++++ PROVIDED MATERIAL ++++

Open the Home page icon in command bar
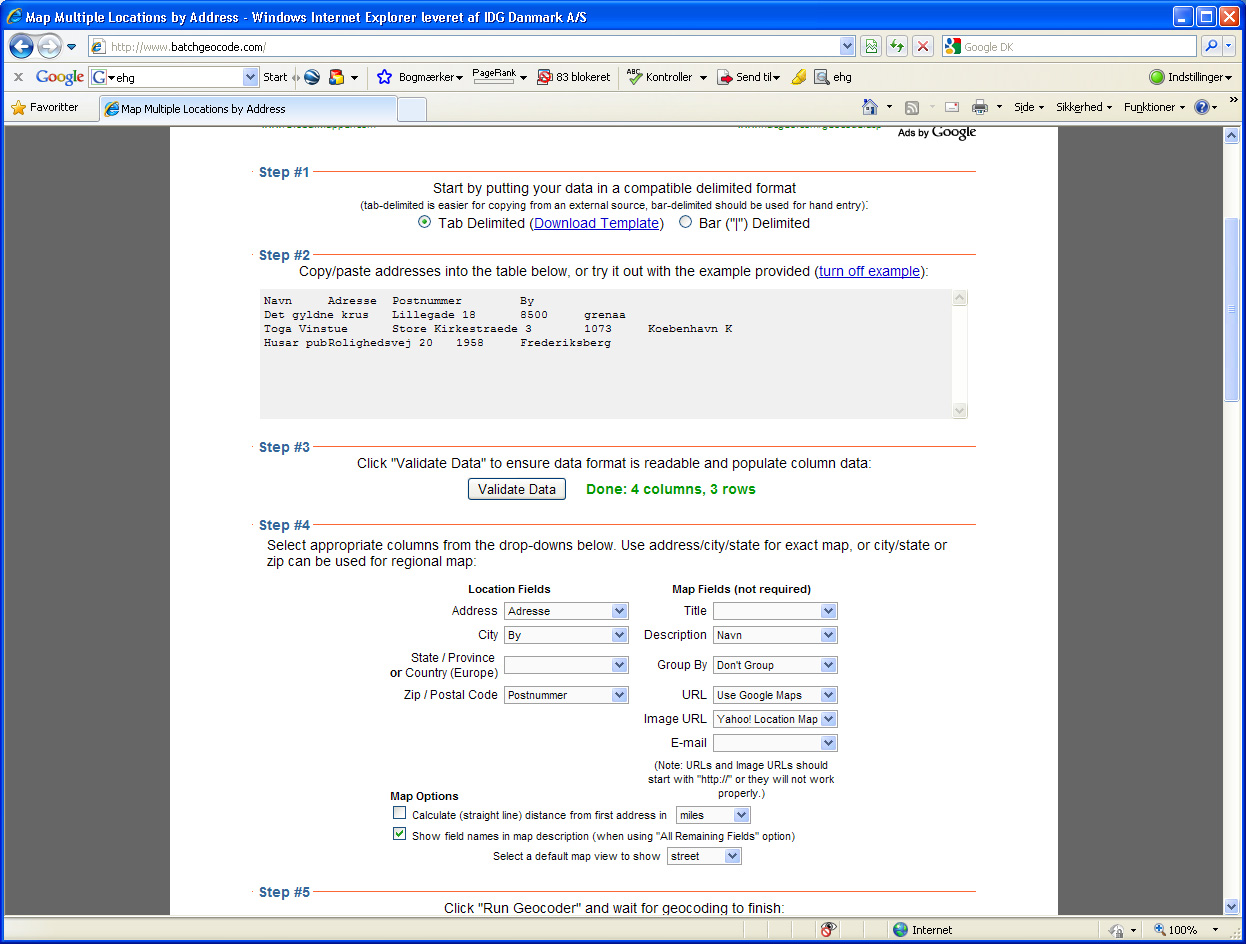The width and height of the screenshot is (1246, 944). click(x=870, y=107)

++++
++++ PROVIDED MATERIAL ++++

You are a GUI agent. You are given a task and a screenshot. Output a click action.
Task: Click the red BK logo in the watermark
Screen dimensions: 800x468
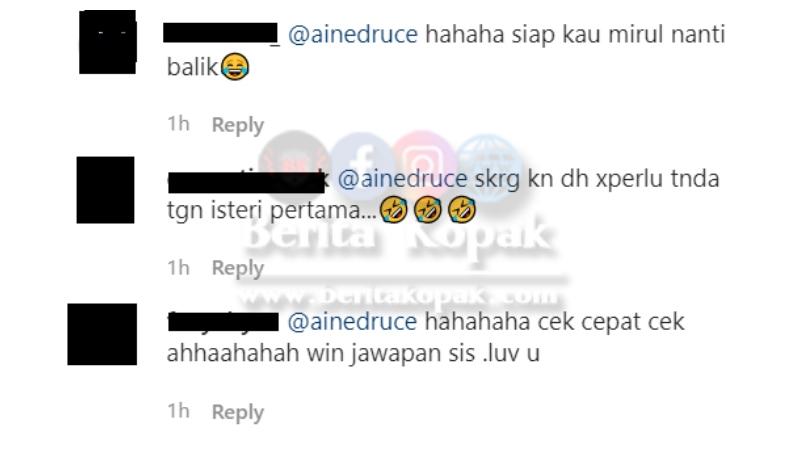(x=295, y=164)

++++
++++ PROVIDED MATERIAL ++++

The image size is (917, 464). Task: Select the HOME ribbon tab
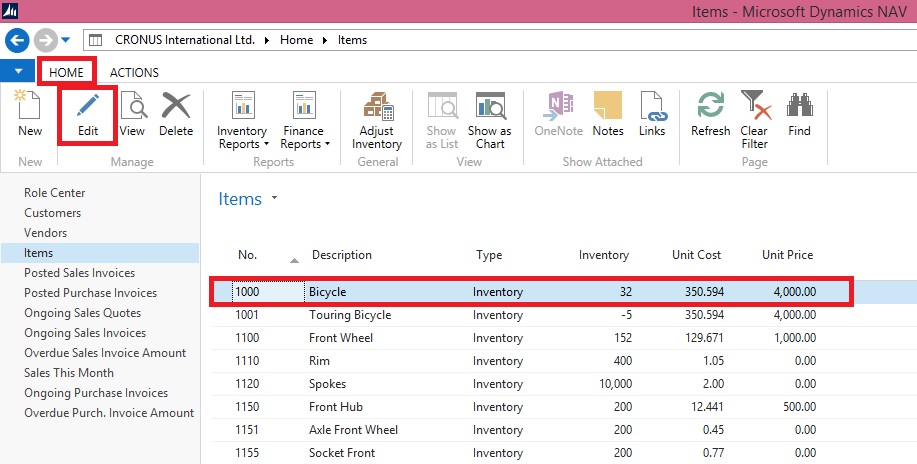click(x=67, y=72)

++++

=== GIVEN REQUEST ===
Print everything in the data from the line containing "You are a GUI" down to the line containing "(x=295, y=164)", both of those included, word for word. Leave the pictures out.

=== SOLUTION TO THIS TASK ===
You are a GUI agent. You are given a task and a screenshot. Output a click action.
Task: Click the red BK logo in the watermark
Screen dimensions: 800x468
(x=295, y=164)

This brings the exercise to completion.